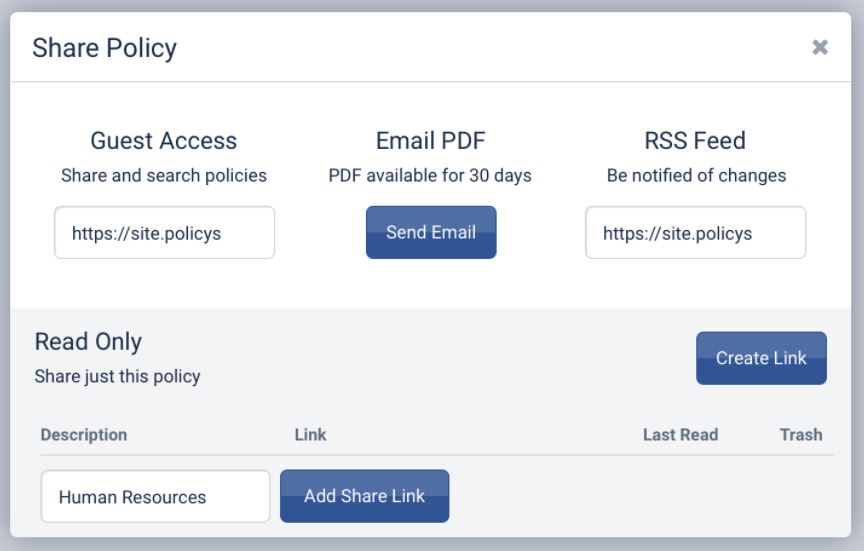Click the Description column header
This screenshot has width=864, height=551.
tap(84, 435)
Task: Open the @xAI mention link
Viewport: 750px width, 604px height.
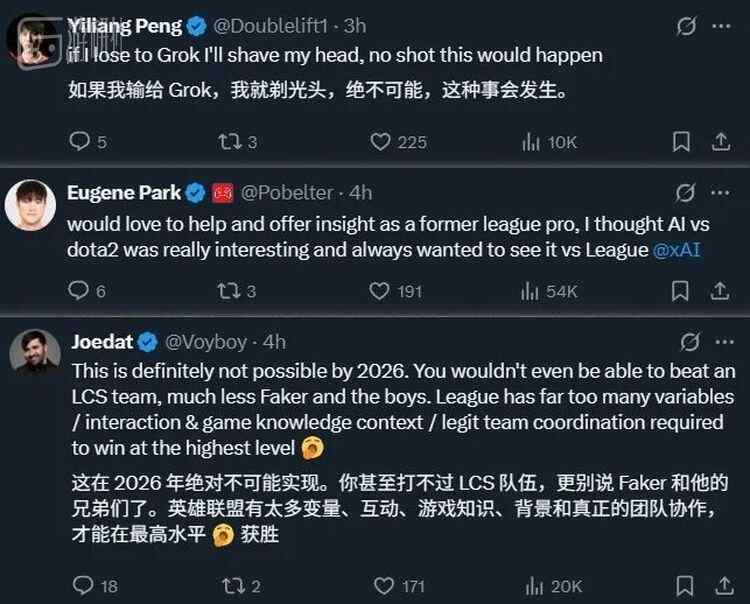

Your goal — Write out all the rows again, swapping "Viewport" for "Window size" and keeping everything else the same. Leave the pictures out.

Solution —
Click the Description column header
This screenshot has width=864, height=551.
tap(84, 435)
Task: Open the @xAI mention link
Window size: 750px width, 604px height.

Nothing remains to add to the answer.